Dr Ashfaq Khalfan is Director of the Law and Policy Programme at Amnesty International, having previously been a Researcher and Advisor on Human Rights Obligations Beyond Borders. He previously served as a Policy Coordinator on legal enforcement of economic, social and cultural rights at Amnesty International. In this capacity, he has authored/co-authored Amnesty publications on legal enforcement of rights, on the human rights obligations of international financial institutions, on the Millennium Development Goals and the post-2015 framework and on corporate accountability. Prior to joining Amnesty International in 2009, he directed the Right to Water Programme at the Centre on Housing Rights and Evictions, involving research, capacity building, and advocacy for policy reform in ten countries and leading initiatives that have strengthened international standards on the rights to water and sanitation. He was consulted by the Office of the UN High Commissioner for Human Rights (OHCHR) and the German Technical Cooperation Agency (GTZ) on human rights and development related issues and worked for the Canadian Federal Department of Justice and the Canadian Human Rights Commission. He received degrees in political science, international development, and in common and civil law from McGill University and a doctoral degree in law from University of Oxford. He speaks English, French and Swahili.

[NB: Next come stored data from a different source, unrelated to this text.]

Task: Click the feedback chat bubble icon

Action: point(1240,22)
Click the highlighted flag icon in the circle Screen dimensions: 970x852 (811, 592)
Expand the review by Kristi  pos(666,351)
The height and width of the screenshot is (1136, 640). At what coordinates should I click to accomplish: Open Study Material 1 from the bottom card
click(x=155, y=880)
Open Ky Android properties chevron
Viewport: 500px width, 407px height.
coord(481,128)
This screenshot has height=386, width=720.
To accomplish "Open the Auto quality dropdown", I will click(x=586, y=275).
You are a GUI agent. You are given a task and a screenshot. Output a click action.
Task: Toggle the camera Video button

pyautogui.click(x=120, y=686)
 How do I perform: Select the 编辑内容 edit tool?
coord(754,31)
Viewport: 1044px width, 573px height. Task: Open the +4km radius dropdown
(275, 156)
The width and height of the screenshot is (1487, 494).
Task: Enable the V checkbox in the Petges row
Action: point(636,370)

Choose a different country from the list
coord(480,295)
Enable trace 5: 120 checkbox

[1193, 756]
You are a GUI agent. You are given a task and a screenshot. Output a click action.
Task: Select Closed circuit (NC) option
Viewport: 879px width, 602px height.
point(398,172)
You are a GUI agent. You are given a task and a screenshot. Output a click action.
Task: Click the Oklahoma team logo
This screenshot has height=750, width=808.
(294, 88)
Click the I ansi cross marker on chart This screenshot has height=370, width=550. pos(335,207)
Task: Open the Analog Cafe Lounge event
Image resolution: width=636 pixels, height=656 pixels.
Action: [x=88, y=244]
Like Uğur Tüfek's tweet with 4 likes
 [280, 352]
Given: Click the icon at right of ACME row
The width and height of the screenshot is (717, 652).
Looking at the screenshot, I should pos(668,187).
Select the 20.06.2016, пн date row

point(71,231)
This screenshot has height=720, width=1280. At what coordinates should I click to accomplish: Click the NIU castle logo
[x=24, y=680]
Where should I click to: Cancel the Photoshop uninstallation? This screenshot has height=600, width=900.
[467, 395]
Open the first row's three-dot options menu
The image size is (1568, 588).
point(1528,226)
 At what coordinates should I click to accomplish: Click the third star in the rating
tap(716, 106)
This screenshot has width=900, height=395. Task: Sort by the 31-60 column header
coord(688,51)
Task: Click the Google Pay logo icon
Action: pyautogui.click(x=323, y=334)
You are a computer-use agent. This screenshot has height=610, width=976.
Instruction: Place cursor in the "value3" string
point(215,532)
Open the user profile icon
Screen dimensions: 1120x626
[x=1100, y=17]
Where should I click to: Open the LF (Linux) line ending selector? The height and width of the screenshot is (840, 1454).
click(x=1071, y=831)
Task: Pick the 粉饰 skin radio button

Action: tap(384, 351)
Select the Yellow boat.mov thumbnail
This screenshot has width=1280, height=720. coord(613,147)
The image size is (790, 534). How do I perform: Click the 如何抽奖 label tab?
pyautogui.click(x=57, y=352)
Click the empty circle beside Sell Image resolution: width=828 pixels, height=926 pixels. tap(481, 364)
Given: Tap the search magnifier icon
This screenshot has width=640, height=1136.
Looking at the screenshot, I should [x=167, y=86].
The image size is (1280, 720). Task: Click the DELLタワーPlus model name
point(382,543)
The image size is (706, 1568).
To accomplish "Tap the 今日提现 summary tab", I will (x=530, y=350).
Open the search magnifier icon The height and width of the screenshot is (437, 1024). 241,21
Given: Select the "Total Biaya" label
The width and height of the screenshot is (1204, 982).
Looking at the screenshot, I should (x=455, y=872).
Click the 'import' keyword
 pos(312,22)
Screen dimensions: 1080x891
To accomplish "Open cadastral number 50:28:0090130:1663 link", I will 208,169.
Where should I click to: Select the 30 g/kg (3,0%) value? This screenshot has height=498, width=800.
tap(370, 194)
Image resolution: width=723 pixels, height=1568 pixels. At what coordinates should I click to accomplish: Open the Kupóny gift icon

Key authored/co-authored publications include Sustainable Development Law: Principles, Practices and Prospects (Oxford University Press, 2004) with Prof Marie-Claire Cordonier Segger; Manual on the Right to Water and Sanitation (COHRE, AAAS, UN-HABITAT and SDC, 2008); From Promises To Delivery: Putting Human Rights At The Heart Of The Millennium Development Goals (Amnesty International, 2010); “Commentary to the Maastricht Principles on Extraterritorial Obligations of States in the Area of Economic, Social and Cultural Rights” Human Rights Quarterly 34 (2012); “Division of Responsibility”’ and “Accountability Mechanisms” in M. Langford et. al. eds., Global Justice, State Duties: The Extraterritorial Scope of Economic, Social, and Cultural Rights in International Law (Cambridge University Press, 2013) and Bulldozed: How a Mining Company Buried the Truth about Forced Evictions in the Democratic Republic of the Congo (Amnesty International, 2014).